Rewrite all the records below, swapping every occurrence of "screenshot" for "screen capture" and keeping everything else the same. Omit the pictures from your version.

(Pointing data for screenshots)

══════════════════════════════

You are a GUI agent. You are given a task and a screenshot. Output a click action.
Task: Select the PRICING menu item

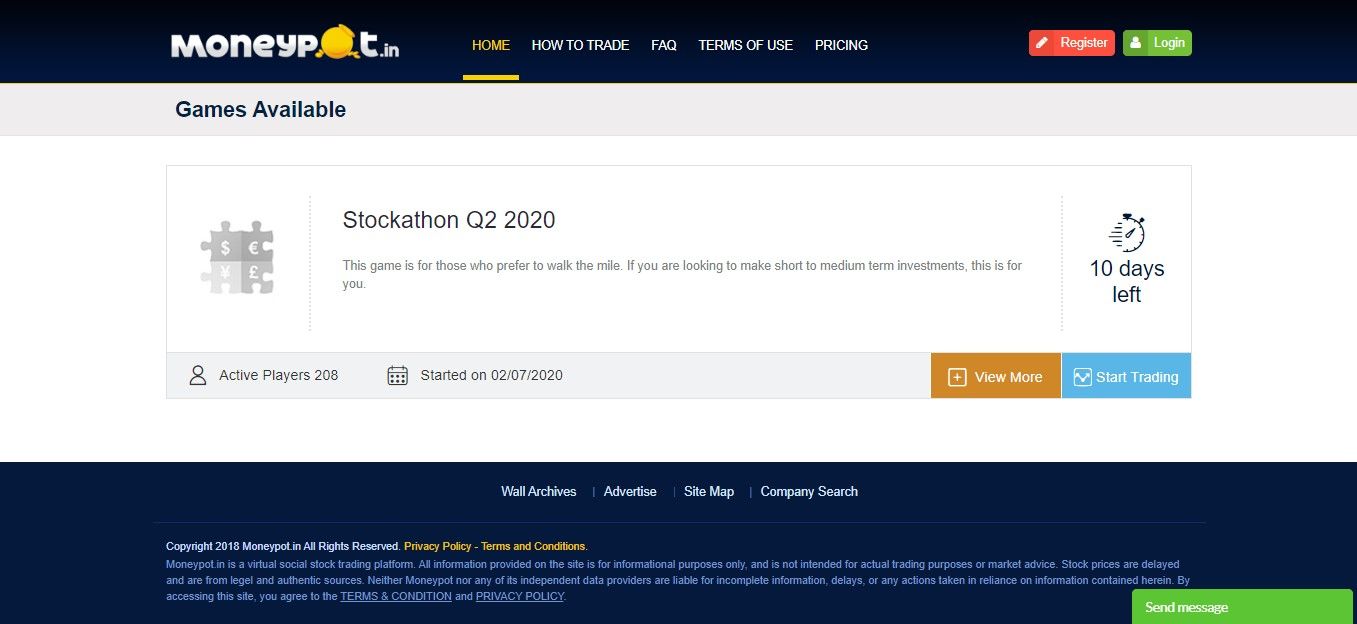(841, 45)
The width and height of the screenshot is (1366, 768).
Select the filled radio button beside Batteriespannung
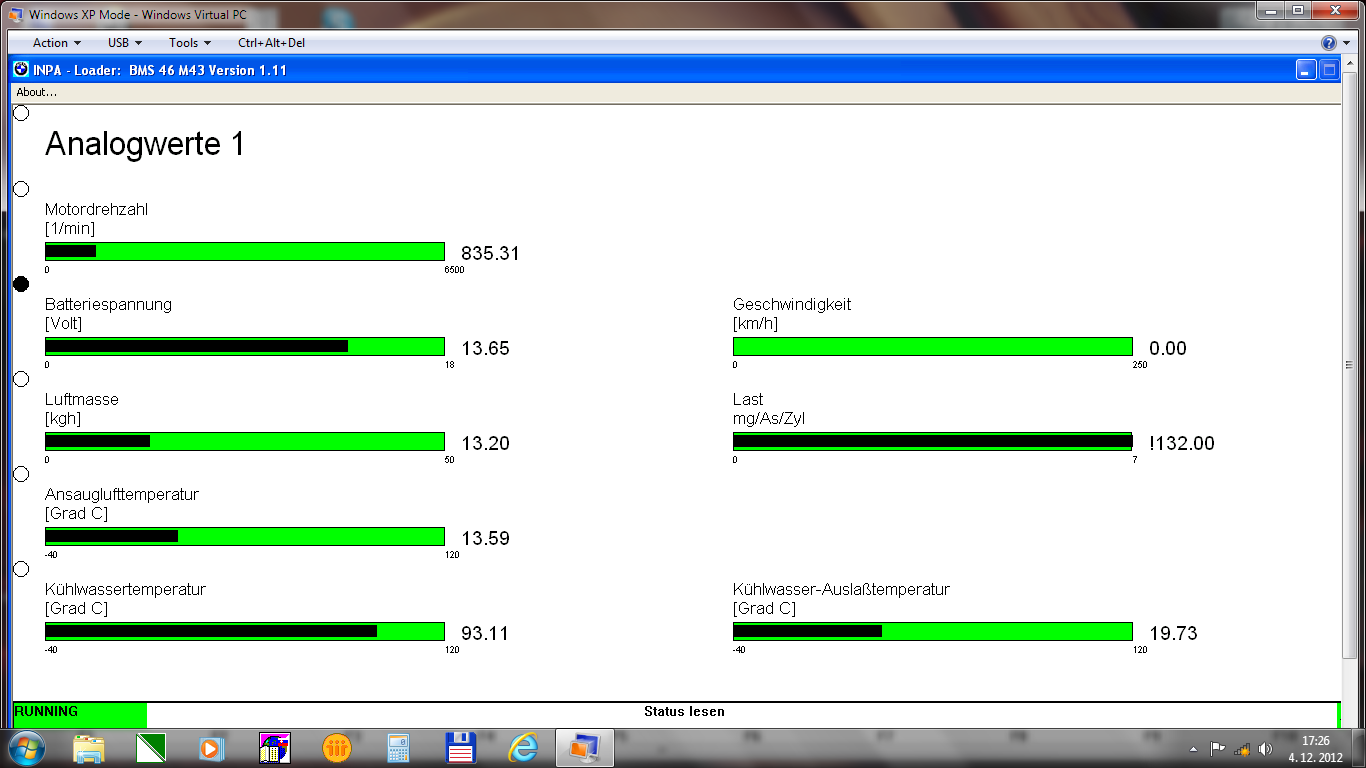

══════════════════════════════

**Exercise result:**
You are a GUI agent. You are given a task and a screen capture. Output a click action.
Task: Select the PRICING menu item

(841, 45)
The width and height of the screen capture is (1366, 768).
Select the filled radio button beside Batteriespannung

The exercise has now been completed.